Contributions for SWIFTGalaxy should come as pull requests submitted to our GitHub repository.
Please see the documentation pages on setting up your development environment.
Contributions are always welcome, but you should make sure of the following:
- Your contributions include type hints (in function and method declarations).
- Your contributions are formatted with the
ruffformatter. - Your contributions pass
ruffstyle checks. - Your contributions do not have formatting or style issues identified by
flake8. - Your contributions are covered by tests and pass all unit tests in
/tests. - Your contributions add unit tests for new functionality.
- Your contributions are documented with docstrings and their style passes
numpydoc lintchecks. - Your contributions are documented fully under
/docs.
Some brief quickstart-style notes are included below, but are not intended to replace consulting the documentation of each relevant toolset. We recognize that this can seem daunting to users new to collaborative development. Don't hesitate to get in touch for help if you want to contribute!
You are welcome to use generative AI tools when contributing, but it is expected that you review their output. Contributions that appear to be purely AI generated without self-review by a human will be closed.
You can install the ruff linter with pip install ruff. To check that your copy of the repository conforms to style rules you can run ruff check in the same directory as the pyproject.toml file. A message like All tests passed! indicates that your working copy passes the checks, otherwise a list of problems is given. Some might be automatically fixable with ruff check --fix. Don't forget to commit any automatic fixes.
ruff is also used to enforce code formatting, you can check this with ruff format --check and automatically format your copy of the code with ruff format. Again remember to commit any automatically formatted files.

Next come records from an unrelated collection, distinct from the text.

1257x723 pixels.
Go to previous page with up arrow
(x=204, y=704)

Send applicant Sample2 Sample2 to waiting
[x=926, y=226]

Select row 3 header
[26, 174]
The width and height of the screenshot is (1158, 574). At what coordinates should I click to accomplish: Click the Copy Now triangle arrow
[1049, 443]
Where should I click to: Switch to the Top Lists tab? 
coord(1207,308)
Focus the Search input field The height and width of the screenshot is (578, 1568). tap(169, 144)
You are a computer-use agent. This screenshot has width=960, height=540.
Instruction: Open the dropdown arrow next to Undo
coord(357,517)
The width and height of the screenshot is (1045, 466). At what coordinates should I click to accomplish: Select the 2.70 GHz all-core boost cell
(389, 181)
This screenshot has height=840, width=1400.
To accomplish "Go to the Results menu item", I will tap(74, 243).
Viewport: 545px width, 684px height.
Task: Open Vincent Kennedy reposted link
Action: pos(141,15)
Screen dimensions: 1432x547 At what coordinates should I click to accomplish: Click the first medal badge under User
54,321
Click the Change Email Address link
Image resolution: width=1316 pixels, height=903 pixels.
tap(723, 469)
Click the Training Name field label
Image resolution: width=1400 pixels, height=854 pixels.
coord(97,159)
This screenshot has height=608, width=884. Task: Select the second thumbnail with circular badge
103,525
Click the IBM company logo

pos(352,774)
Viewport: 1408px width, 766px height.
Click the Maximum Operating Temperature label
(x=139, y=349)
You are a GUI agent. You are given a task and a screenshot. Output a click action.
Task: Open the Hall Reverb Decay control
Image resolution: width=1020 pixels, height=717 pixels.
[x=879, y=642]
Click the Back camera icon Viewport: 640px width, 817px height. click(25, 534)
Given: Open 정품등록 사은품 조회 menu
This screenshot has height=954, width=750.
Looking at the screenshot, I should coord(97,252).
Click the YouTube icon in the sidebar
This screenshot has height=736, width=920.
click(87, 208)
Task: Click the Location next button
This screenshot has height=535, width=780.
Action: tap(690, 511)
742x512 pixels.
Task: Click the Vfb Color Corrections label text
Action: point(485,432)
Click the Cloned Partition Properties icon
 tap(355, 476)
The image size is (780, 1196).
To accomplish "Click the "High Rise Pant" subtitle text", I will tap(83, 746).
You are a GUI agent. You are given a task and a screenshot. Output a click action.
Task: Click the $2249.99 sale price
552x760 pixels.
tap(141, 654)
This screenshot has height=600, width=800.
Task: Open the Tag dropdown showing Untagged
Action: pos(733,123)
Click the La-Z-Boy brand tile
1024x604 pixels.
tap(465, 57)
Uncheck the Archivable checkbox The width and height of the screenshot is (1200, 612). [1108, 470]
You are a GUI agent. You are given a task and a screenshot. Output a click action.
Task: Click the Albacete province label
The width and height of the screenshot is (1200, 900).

You can install the flake8 style guide compliance checker with pip install flake8. Contributions will be checked on github on python3.12. To check your copy of the repository for compliance with the PEP8 style guide, run flake8 in the same directory as the pyproject.toml file. No message indicates success (if unsure, you can check the return code with flake8;echo $?, in this case a value of 0 indicates success). In case of failure, any errors and warnings will be printed. In general these should be addressed by editing the code to be compliant (running black will resolve most issues automatically). In some rare cases it may be appropriate to ignore an error by editing the /.flake8 file. Note that the maximum line length for the project is set to 90 characters.
You can install the pytest unit testing toolkit with pip install pytest. You can then run pytest in the same directory as the pyproject.toml file to run the existing unit tests. Any test failures will report detailed debugging information. Note that the tests on github are run with python versions 3.10, 3.11, 3.12 and 3.13, and the latest PyPI releases of the relevant dependencies (swiftsimio, unyt, etc.). To run only tests in a specific file, you can do e.g. pytest tests/test_creation.py. The tests to be run can be further narrowed down with the -k argument to pytest (see pytest --help).
Test coverage is provided by Codecov. This tool checks which lines of code are run during the execution of the test suite. While having all code lines run (called "100% test coverage"), or nearly, does not guarantee good tests, it is still a useful benchmark. Pull requests opened on SWIFTGalaxy will produce a test coverage report once the test suite finishes running. This will flag any new code lines not covered by tests, or previously covered lines that are no longer covered, etc. You should look at this and evaluate whether it reveals additional useful test cases that you hadn't considered. You can also generate a code coverage report locally with the pytest-cov extension for pytest.
The API documentation is built automatically from the docstrings of classes, functions, etc. in the source files. These follow the NumPy-style format. All public (i.e. not starting in _) modules, functions, classes, methods, etc. should have an appropriate docstring. In addition to this there is "narrative documentation" that should describe the features of the code. The docs are built with sphinx and use the "ReadTheDocs" theme. If you have the dependencies installed (check pyproject.toml or just pip install .[docs] in the project root directory) you can build the documentation locally with make html in the /docs directory. Opening the /docs/index.html file with a browser will then allow you to browse the documentation and check your contributions. Style issues in the documentation source files can be checked with sphinx-lint --max-line-length 90 -e all docs/source/ (run from the project root directory).
Ruff currently has limited support for numpydoc-style docstrings. To run additional checks on docstrings use numpydoc lint **/*.py in the same directory as the pyproject.toml file. As more style rules become supported by ruff this will hopefully be phased out.